There is the javafx.concurrent package, but that just gives you the low-level
stuff Tasks/Futures. But what I really want is property binding ( or something
more declarative than manually hooking Task-lambdas everywhere ) between the
backend threads (which are mandatory since you don't compute in the UI thread)
and the UI. You end up duplicating your models because this is really hard
otherwise, even though you might only have a viewing App with little logic and
could just use the JavaFX Observables as your model properties. Then you have
2 models (MVVM yay) which need to be synchronized, and right now its just
loads of Platform.runLater wrapped lambdas everywhere.

So the platform kind of forces the MVVM thing, but does not give you much
support of doing it in an idiomatic or clean way.

I dont really have a good solution for this either, I think DataFX goes there
but I have not tried it.

But this is all really criticism on a rather high level.

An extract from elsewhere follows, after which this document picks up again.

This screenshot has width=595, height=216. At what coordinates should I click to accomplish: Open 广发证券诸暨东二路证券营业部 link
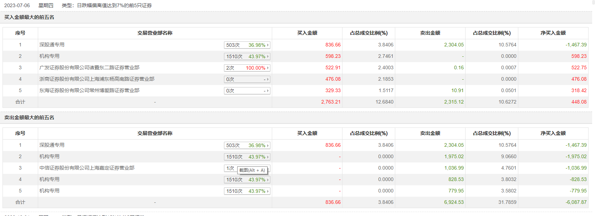[x=89, y=67]
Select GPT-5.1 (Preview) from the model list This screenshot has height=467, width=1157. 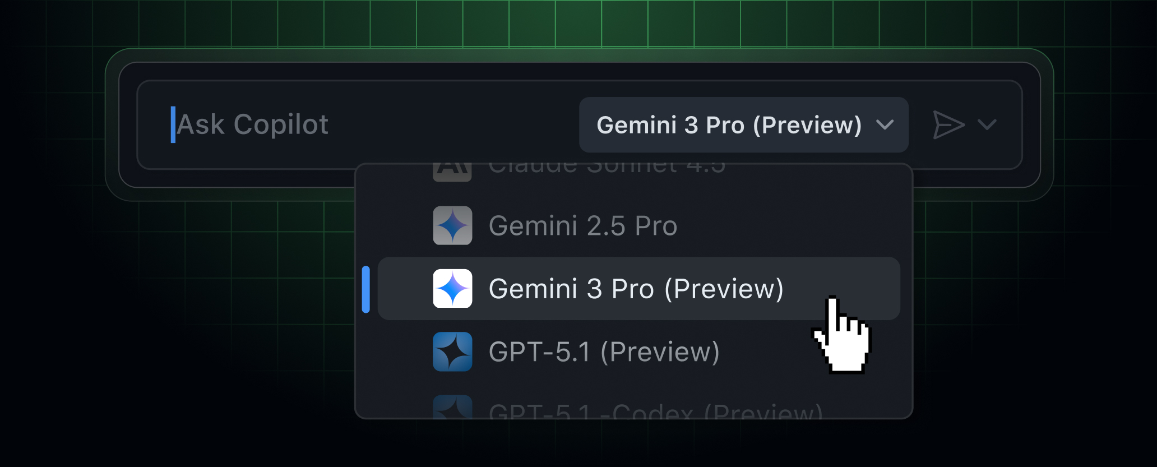pyautogui.click(x=605, y=352)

I did some cocoa
stuff, and my hair fell out. Id rather wrangle JavaFX than cocoa any day.

------
pron
One irony regarding JavaFX is that the original JavaFX Script language[1] was
probably among the best frontend languages ever created (better than
TypeScript or Elm in many ways, IMO). It is powerful, typed, and easy for JS
developers and designers to learn, plus it's designed for CSS integration.
When it was abandoned by Oracle (good decision), it was forked [2], maintained
and improved for some time, and then withered. I hope someone would take it[3]
and write a JavaScript/HTML backend. It has pretty good tooling (IDE support)
that could probably be used.

[1]:
[https://en.wikipedia.org/wiki/JavaFX_Script](https://en.wikipedia.org/wiki/JavaFX_Script)

[2]: [http://javafx.steveonjava.com/accouncing-
visage/](http://javafx.steveonjava.com/accouncing-visage/)

[3]: [https://github.com/visage-lang](https://github.com/visage-lang)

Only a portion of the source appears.